I’d thought there must be a cat prowling through the garden with all the fuss the robins and bluejays were making. I went outside, flip-flop in hand (they’re excellent flung at neighborhood strays) and found that the fuss was due to a red-tail on our roof. Strange, I thought. It flew to the black locust in the neighbor’s yard and I watched it for a while and cheered the robins for their bravery in dive-bombing it.
An hour or so later the DH whispered, “Come here, quick!” from beside the kitchen window. The red-tail was back, this time on the ground, high-stepping through the grass beside the driveway. Hawks look so out of their element on the ground, don’t they?
Then I noticed the tiny wriggling baby bunnies on the driveway.

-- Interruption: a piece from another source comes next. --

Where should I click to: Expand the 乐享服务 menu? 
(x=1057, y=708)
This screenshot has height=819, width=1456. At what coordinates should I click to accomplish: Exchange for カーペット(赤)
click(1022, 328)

Three in all, spread out beneath my car, one in the shadow of a tire.
Hmmm. What to do?
Dutifully, bunny-lover that I am, I stepped out the door and the red-tail flew off to the neighbor’s roof.
The nest had been dug weeks ago and then abandoned. Too close, I’d thought, to Luka’s run of the yard. Looking inside it now, I found two newborn kits in the middle of a hastily covered scrape. Following the trail of newborn bunnies under the car, I saw the mother rabbit crouched beneath the transmission.
I returned the babies to their nest and wondered what had happened. Was the mother interrupted in her birthing by the hawk – does that explain two in the nest and three others spread out in the driveway? Had the hawk discovered the nest and the momma bunny caught in the middle of moving them somewhere safe? Was the hawk on the ground after the babies or the mother? Odd the mysteries that play themselves out if we’re paying attention, I think.
I wonder if they’ll survive, if the mother will come back to nurse them as she should. I wonder, too, that the red-tail won’t come back.